Also, predict function will create a matrix, which we need to convert into a data frame.
dt4 <- predict(dummyVars(CarInsurance ~ .,
data = dt3,
fullRank = TRUE # Drops the reference category
),
newdata = dt3) %>%
data.frame()
dt4$CarInsurance <- dt2$CarInsurance
# Convert CarInsurance to a factor
dt4 <- dt4 %>%
mutate(CarInsurance = as.factor(ifelse(CarInsurance == 0, "No", "Yes")))4.2.3 Training and test set
Before we build our predictive model, we will split the sample into a training set and a test set. Usually I use 80 - 20 split. As our sample size is pretty large, this split is reasonable. We will build our model using training data and then evaluate its out-of-sample performance on the test data.
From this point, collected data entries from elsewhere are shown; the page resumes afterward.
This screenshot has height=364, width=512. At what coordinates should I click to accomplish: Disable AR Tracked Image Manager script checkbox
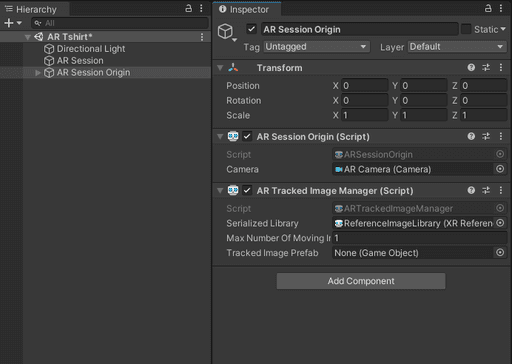tap(247, 190)
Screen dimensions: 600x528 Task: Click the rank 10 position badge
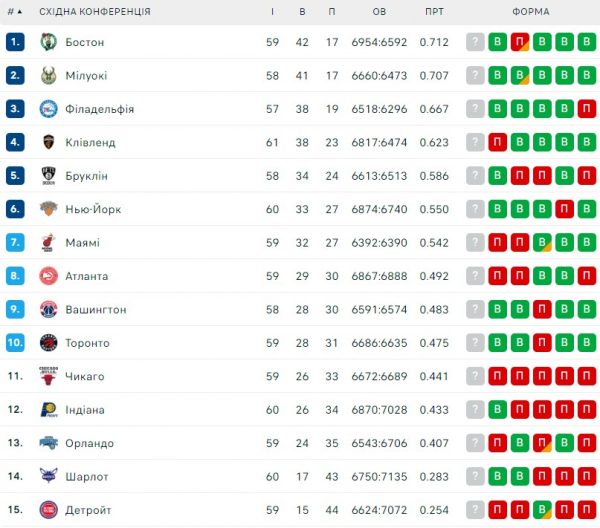15,343
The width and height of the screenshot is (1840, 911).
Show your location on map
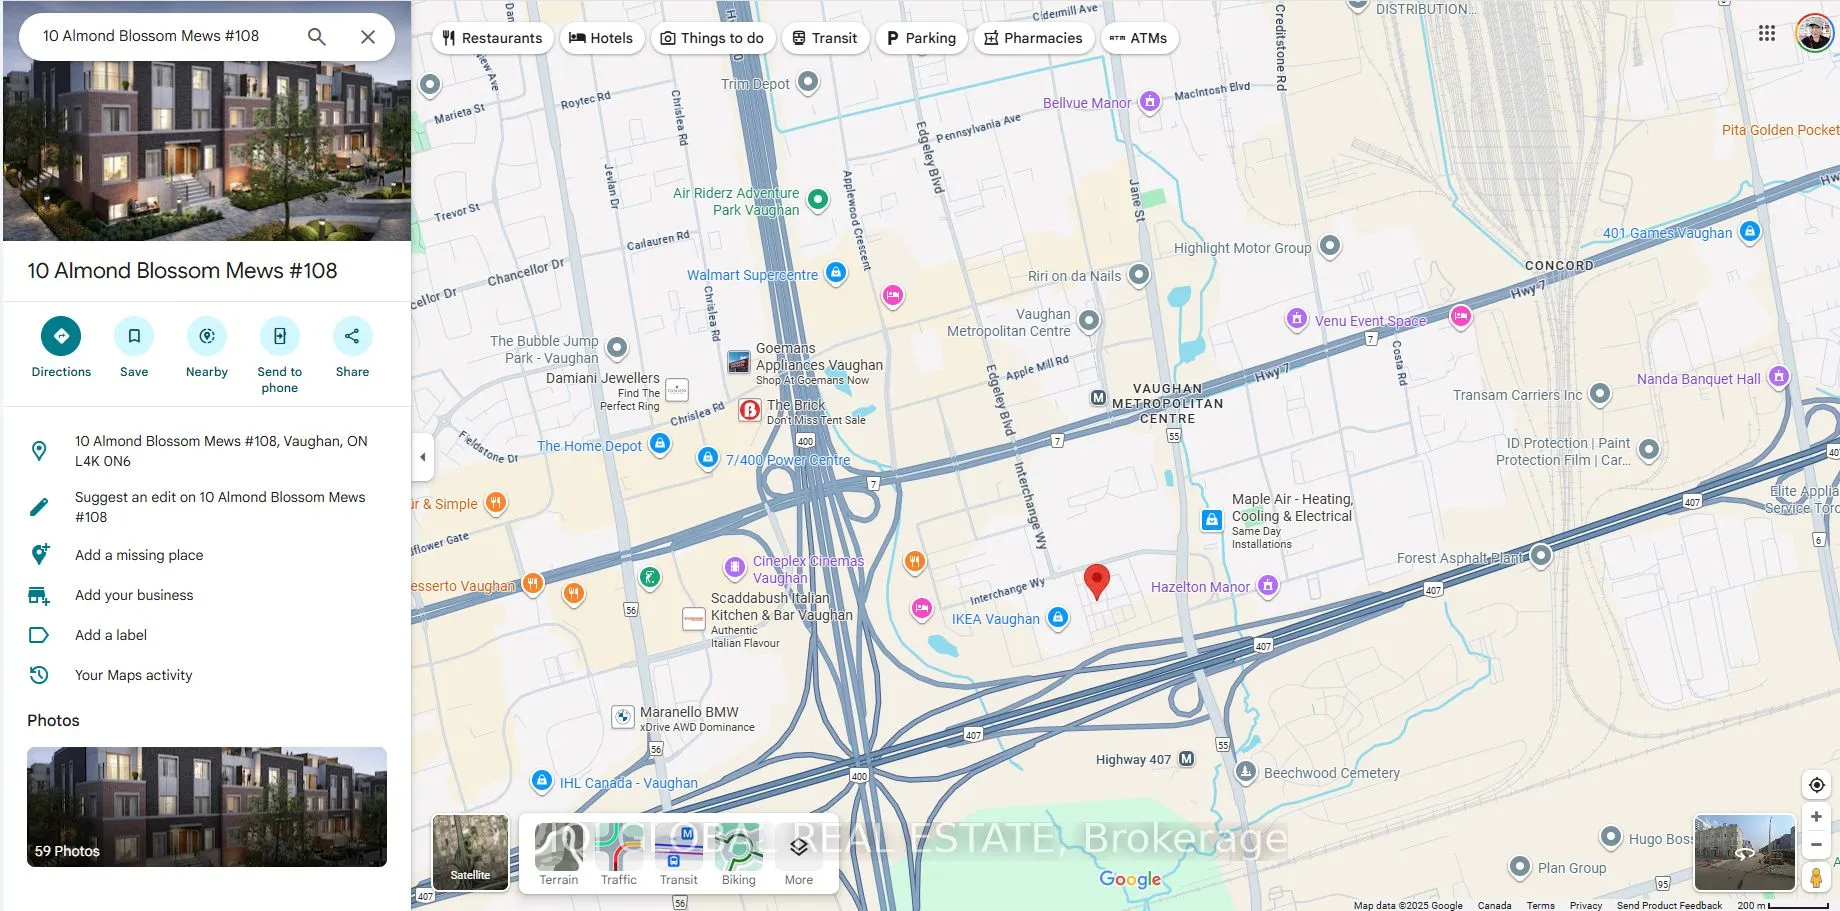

For this we will use caret’s createDataPartition() function. This function takes a factor as input along with the percentage of split. In our case, we want to split the data in training and testing sets but we want to make sure that the proportion of Yes and No for CarInsurance remains the same in the two splits. The output of this function is a numeric vector with values corresponding to the row numbers that we want to keep in the training set. Obviously, the test set has all the rows which are discarded by createDataPartition().
# Create a vector with row numbers corresponding to the training data
index <- caret::createDataPartition(dt4$CarInsurance,
p = 0.8,
list = FALSE) # caret returns a list by default.
dt4_train <- dt4[index, ]
dt4_test <- dt4[-index, ]